[Stored items]
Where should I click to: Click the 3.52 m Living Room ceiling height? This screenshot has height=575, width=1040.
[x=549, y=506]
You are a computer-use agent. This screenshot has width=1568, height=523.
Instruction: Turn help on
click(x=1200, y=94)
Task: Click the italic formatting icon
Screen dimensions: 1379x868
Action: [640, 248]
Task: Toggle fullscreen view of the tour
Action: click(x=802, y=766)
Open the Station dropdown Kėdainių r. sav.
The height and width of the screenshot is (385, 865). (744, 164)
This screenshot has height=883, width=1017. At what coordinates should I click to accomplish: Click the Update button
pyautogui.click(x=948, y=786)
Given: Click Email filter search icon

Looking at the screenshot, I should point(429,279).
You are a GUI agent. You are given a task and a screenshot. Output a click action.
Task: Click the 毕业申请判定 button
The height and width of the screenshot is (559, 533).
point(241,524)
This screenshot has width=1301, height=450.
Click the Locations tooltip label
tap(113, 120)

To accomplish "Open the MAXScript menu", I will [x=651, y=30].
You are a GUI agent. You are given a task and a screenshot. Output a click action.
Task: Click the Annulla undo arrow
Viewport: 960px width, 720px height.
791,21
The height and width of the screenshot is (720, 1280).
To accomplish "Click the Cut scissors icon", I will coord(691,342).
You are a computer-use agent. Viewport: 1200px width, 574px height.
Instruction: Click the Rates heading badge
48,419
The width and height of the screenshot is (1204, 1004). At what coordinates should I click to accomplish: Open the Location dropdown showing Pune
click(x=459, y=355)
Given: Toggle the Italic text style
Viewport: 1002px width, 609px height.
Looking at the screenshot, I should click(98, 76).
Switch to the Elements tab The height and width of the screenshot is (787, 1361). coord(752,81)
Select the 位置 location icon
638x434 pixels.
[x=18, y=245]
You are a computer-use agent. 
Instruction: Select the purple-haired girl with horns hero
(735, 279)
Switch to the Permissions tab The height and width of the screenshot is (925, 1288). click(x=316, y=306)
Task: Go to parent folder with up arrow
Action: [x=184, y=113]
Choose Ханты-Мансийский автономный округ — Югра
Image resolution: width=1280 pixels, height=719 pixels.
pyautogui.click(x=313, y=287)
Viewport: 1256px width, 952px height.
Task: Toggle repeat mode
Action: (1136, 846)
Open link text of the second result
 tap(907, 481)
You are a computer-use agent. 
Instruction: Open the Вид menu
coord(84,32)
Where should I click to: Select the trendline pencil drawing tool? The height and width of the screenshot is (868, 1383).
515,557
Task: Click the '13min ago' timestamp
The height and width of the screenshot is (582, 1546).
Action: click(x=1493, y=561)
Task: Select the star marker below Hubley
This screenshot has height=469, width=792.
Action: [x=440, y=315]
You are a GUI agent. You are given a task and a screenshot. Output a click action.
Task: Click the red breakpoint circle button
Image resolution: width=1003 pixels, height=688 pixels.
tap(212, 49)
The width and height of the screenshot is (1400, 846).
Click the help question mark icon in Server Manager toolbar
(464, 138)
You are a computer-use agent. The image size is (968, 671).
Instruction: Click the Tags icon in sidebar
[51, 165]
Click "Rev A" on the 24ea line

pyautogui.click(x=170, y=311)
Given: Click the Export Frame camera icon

**Task description:** Pick out each line in the items above that contains the string "Instruction", and copy those lines in full.

**Result of the exercise:**
Instruction: Turn help on
Instruction: Click the Rates heading badge
Instruction: Select the purple-haired girl with horns hero
Instruction: Open the Вид menu
Instruction: Click the Tags icon in sidebar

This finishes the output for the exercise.